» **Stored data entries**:

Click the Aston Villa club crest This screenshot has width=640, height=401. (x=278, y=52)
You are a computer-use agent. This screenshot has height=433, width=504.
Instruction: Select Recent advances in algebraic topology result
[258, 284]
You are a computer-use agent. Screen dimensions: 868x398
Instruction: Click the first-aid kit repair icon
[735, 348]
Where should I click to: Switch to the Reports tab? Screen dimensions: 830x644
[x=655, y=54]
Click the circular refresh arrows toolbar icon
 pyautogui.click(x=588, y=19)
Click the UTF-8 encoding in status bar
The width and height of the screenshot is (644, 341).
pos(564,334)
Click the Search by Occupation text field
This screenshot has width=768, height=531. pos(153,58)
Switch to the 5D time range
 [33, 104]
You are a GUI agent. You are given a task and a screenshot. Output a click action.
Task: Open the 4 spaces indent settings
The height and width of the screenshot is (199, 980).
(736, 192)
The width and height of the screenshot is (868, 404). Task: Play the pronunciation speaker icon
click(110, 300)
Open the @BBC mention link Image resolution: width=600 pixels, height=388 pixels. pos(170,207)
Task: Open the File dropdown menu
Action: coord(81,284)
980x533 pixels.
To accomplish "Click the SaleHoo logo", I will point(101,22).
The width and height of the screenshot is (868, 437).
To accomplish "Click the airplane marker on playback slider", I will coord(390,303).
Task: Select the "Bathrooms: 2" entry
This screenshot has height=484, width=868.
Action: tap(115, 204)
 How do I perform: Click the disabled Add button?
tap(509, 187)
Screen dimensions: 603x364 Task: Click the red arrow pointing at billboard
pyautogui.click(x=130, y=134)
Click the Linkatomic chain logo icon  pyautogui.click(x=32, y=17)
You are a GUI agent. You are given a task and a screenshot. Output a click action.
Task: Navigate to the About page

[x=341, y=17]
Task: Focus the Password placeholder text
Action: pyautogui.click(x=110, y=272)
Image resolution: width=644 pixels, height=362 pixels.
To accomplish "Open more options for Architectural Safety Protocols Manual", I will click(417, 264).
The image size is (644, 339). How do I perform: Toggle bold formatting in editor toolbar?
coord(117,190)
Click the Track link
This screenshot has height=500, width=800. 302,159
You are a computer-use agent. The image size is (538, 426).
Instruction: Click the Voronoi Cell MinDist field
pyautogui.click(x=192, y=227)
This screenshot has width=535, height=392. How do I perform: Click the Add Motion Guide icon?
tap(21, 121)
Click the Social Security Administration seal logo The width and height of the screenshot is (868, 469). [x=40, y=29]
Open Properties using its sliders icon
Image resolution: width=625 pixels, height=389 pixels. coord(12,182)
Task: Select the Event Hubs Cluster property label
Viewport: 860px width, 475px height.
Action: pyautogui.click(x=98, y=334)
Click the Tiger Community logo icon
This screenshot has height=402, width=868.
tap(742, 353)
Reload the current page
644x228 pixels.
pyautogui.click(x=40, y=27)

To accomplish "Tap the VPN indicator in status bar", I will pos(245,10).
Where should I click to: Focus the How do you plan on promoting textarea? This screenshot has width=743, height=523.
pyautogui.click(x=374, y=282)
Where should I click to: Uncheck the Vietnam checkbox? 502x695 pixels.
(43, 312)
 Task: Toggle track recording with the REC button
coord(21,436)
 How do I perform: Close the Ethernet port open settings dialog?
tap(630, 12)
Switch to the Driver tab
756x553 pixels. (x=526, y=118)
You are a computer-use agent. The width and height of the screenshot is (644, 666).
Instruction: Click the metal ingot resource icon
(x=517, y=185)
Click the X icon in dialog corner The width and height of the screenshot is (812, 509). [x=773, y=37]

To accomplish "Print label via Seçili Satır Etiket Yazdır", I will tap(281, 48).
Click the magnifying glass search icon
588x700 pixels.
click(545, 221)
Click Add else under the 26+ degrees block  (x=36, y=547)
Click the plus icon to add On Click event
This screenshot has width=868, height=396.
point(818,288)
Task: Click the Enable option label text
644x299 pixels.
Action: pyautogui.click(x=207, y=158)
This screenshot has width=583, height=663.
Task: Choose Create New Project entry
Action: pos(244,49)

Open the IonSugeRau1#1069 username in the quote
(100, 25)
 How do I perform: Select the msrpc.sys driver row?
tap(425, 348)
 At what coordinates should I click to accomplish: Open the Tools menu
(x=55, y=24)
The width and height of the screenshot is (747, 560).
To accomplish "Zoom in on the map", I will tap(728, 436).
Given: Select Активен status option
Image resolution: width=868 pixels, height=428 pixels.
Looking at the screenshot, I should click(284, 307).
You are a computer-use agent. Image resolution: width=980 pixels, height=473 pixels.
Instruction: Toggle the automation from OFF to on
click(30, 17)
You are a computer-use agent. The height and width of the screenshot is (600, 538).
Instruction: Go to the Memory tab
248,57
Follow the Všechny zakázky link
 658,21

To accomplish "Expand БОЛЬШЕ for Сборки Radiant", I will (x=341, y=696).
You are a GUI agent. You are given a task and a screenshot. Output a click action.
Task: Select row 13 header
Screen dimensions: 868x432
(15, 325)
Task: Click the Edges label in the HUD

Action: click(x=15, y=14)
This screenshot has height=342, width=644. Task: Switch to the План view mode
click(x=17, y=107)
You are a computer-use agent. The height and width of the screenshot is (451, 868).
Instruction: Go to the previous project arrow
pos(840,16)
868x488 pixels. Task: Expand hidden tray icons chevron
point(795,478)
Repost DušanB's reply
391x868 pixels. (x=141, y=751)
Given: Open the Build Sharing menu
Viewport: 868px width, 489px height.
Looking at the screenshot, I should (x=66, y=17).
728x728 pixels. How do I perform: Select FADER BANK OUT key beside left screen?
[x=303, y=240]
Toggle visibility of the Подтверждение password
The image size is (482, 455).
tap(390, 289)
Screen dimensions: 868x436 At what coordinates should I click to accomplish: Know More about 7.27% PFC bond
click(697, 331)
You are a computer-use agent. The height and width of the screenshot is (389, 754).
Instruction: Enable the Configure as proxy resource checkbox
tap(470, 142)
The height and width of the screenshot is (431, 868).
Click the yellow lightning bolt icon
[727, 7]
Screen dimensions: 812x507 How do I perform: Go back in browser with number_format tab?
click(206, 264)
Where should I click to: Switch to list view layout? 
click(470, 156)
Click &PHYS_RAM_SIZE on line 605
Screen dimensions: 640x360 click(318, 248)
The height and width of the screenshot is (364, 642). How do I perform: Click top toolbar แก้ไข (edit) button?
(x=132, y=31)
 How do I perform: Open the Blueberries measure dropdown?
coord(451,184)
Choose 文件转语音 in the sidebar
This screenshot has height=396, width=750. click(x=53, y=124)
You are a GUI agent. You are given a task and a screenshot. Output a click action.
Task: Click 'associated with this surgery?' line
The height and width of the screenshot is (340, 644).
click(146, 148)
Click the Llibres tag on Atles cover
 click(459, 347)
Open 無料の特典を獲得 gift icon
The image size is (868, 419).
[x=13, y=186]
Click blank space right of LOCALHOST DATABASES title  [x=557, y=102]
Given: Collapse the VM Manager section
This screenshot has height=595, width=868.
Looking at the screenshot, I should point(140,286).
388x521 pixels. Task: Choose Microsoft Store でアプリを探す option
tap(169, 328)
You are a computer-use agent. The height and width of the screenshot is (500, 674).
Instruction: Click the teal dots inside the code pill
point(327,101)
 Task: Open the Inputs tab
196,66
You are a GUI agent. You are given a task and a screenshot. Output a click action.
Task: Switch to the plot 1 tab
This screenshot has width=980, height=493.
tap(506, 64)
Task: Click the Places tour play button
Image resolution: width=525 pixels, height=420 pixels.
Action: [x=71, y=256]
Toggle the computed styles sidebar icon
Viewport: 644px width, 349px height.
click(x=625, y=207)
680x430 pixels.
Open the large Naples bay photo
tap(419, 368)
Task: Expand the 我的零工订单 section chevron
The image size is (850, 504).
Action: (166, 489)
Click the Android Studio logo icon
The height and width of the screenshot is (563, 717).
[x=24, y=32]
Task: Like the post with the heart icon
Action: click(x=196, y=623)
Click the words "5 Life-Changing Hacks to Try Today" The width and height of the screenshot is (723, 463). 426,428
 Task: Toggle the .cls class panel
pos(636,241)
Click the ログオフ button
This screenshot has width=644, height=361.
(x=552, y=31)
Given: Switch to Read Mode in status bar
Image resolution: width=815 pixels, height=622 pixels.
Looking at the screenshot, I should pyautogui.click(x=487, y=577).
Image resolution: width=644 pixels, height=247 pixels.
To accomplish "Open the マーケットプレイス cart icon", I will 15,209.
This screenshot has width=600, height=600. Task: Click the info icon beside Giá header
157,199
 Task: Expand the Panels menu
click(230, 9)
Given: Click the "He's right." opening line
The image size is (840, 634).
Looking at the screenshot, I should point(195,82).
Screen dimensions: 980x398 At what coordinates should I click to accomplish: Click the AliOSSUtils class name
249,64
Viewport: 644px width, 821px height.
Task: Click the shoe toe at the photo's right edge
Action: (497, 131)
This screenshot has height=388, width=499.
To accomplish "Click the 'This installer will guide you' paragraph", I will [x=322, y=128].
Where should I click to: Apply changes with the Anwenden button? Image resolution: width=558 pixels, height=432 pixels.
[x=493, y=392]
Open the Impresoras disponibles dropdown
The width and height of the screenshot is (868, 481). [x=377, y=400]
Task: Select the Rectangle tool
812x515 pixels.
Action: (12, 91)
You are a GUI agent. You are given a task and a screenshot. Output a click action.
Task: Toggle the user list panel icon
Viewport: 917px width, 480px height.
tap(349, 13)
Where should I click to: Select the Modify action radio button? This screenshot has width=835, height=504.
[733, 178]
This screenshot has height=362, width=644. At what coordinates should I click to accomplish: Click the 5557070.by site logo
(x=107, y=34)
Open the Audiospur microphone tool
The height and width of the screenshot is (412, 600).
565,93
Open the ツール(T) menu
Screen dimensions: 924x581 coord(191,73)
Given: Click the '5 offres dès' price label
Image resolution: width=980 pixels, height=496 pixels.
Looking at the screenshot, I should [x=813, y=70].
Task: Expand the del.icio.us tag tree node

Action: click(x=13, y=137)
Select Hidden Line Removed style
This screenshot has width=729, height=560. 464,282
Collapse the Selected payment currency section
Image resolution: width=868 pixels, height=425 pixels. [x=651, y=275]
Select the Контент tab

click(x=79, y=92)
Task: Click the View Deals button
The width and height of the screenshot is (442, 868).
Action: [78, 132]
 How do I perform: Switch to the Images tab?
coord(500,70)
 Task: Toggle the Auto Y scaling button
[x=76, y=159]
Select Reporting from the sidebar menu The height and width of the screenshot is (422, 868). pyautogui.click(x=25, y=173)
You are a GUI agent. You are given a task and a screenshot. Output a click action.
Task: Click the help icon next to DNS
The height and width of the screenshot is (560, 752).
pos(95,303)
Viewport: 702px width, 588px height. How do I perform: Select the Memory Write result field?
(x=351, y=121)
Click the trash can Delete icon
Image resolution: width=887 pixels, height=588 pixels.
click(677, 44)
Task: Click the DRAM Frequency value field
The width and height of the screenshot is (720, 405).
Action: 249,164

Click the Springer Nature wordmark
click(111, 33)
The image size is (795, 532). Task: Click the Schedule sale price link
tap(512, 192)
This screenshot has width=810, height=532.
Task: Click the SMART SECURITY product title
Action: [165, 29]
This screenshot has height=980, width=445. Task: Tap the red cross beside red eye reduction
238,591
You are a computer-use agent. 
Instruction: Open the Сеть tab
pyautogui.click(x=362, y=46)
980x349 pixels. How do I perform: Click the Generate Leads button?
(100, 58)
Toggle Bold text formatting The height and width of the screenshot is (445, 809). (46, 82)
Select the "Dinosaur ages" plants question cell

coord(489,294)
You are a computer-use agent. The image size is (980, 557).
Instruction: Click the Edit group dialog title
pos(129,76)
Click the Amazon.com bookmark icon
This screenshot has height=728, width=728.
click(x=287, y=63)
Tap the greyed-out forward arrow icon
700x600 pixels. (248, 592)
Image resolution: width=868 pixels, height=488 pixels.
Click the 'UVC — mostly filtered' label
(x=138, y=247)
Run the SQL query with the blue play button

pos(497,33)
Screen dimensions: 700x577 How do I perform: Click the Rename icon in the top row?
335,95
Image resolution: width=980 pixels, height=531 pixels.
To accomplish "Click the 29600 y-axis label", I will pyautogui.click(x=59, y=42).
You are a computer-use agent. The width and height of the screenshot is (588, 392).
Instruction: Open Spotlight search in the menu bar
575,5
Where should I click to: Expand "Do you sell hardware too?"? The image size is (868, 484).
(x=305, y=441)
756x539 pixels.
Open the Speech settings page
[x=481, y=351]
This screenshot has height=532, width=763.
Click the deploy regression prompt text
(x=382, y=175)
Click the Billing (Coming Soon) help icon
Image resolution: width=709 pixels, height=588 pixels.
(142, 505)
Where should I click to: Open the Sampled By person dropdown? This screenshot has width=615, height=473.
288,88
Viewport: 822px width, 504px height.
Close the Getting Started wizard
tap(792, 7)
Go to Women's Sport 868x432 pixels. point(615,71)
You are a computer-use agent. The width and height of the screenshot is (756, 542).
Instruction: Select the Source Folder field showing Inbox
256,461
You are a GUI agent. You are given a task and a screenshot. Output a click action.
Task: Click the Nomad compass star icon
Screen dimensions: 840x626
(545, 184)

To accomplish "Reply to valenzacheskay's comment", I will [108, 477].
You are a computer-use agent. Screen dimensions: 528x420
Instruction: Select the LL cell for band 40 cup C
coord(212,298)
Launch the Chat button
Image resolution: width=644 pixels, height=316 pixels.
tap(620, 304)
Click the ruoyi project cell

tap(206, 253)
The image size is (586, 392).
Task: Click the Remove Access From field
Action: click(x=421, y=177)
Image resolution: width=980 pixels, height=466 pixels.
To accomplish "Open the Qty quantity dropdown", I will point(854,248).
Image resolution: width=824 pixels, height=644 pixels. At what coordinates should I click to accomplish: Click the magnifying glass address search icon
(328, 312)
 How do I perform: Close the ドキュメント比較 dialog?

» **YOUR OBJECTIVE**: Look above for the line holding "Task: Navigate to the About page" and the line holding "Click the X", then output exactly those two lines and every line between them, nothing more.

» **SOLUTION TO THIS PROBLEM**:
Task: Navigate to the About page

[x=341, y=17]
Task: Focus the Password placeholder text
Action: pyautogui.click(x=110, y=272)
Image resolution: width=644 pixels, height=362 pixels.
To accomplish "Open more options for Architectural Safety Protocols Manual", I will click(417, 264).
The image size is (644, 339). How do I perform: Toggle bold formatting in editor toolbar?
coord(117,190)
Click the Track link
This screenshot has height=500, width=800. 302,159
You are a computer-use agent. The image size is (538, 426).
Instruction: Click the Voronoi Cell MinDist field
pyautogui.click(x=192, y=227)
This screenshot has width=535, height=392. How do I perform: Click the Add Motion Guide icon?
tap(21, 121)
Click the Social Security Administration seal logo The width and height of the screenshot is (868, 469). [x=40, y=29]
Open Properties using its sliders icon
Image resolution: width=625 pixels, height=389 pixels. coord(12,182)
Task: Select the Event Hubs Cluster property label
Viewport: 860px width, 475px height.
Action: pyautogui.click(x=98, y=334)
Click the Tiger Community logo icon
This screenshot has height=402, width=868.
tap(742, 353)
Reload the current page
644x228 pixels.
pyautogui.click(x=40, y=27)

To accomplish "Tap the VPN indicator in status bar", I will pos(245,10).
Where should I click to: Focus the How do you plan on promoting textarea? This screenshot has width=743, height=523.
pyautogui.click(x=374, y=282)
Where should I click to: Uncheck the Vietnam checkbox? 502x695 pixels.
(43, 312)
 Task: Toggle track recording with the REC button
coord(21,436)
 How do I perform: Close the Ethernet port open settings dialog?
tap(630, 12)
Switch to the Driver tab
756x553 pixels. (x=526, y=118)
You are a computer-use agent. The width and height of the screenshot is (644, 666).
Instruction: Click the metal ingot resource icon
(x=517, y=185)
Click the X icon in dialog corner The width and height of the screenshot is (812, 509). [x=773, y=37]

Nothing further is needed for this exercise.